Start of DATA EXTRACTS
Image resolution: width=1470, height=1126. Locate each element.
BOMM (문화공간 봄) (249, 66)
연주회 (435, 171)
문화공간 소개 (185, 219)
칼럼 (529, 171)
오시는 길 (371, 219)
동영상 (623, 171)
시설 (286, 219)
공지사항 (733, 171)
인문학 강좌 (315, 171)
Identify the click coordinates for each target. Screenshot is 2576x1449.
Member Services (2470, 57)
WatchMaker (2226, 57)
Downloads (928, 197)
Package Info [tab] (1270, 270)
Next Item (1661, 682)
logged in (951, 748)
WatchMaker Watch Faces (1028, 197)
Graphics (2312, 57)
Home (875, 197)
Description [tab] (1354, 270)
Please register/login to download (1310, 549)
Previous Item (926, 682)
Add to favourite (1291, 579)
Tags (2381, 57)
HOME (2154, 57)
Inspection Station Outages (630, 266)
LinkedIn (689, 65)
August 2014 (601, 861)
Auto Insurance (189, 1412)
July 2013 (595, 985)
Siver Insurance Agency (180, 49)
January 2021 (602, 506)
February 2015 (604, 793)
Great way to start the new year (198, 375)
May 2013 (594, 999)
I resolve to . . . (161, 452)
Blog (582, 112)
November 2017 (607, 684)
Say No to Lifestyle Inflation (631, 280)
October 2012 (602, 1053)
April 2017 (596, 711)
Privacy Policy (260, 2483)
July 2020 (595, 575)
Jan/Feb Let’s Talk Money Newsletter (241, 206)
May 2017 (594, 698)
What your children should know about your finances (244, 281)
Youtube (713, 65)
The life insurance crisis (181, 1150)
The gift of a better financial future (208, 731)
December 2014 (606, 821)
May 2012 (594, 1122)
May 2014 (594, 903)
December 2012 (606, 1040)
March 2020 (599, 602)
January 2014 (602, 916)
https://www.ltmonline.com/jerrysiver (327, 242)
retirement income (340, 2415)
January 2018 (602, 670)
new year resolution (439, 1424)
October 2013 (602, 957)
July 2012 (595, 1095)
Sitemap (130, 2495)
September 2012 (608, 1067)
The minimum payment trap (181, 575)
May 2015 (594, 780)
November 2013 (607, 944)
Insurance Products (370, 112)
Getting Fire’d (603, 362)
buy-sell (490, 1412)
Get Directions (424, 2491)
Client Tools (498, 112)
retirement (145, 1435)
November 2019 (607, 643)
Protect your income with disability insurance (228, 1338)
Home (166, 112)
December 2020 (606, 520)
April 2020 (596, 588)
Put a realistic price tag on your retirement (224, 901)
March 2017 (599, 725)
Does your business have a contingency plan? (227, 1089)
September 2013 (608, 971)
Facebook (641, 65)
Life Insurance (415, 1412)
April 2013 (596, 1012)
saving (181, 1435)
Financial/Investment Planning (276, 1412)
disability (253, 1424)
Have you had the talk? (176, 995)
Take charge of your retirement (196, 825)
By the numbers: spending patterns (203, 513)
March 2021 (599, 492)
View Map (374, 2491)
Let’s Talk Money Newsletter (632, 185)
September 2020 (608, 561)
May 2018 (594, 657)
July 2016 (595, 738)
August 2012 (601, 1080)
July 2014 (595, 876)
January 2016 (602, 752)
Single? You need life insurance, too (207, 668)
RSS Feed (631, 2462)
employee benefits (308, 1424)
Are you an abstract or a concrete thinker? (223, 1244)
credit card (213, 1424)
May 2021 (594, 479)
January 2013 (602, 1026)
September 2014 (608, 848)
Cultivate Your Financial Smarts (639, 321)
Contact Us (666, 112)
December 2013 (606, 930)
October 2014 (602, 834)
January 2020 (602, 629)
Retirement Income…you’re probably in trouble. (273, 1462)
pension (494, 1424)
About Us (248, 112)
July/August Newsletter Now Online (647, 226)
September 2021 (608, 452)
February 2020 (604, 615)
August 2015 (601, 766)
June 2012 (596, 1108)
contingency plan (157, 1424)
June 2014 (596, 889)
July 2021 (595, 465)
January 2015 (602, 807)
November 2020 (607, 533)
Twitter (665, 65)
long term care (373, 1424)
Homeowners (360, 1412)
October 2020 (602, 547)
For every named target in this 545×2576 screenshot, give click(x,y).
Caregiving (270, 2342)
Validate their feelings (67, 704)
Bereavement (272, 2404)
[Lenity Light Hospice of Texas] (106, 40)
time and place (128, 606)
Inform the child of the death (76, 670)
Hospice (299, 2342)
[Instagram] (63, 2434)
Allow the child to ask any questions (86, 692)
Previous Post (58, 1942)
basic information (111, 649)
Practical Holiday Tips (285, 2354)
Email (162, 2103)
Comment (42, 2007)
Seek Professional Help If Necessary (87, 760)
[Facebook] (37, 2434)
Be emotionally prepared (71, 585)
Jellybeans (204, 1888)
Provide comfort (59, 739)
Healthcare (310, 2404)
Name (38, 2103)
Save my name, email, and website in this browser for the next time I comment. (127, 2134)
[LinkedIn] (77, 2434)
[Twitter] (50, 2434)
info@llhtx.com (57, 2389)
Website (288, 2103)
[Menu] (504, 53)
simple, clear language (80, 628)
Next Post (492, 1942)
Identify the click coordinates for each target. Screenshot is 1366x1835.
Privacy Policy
End of DATA EXTRACTS
Only those lines of the entries above that run from the line containing "Twitter (665, 65)" to the line containing "time and place (128, 606)", both included, should be transcribed exactly.

• **RESPONSE TO THE EXERCISE**:
Twitter (665, 65)
long term care (373, 1424)
Homeowners (360, 1412)
October 2020 (602, 547)
For every named target in this 545×2576 screenshot, give click(x,y).
Caregiving (270, 2342)
Validate their feelings (67, 704)
Bereavement (272, 2404)
[Lenity Light Hospice of Texas] (106, 40)
time and place (128, 606)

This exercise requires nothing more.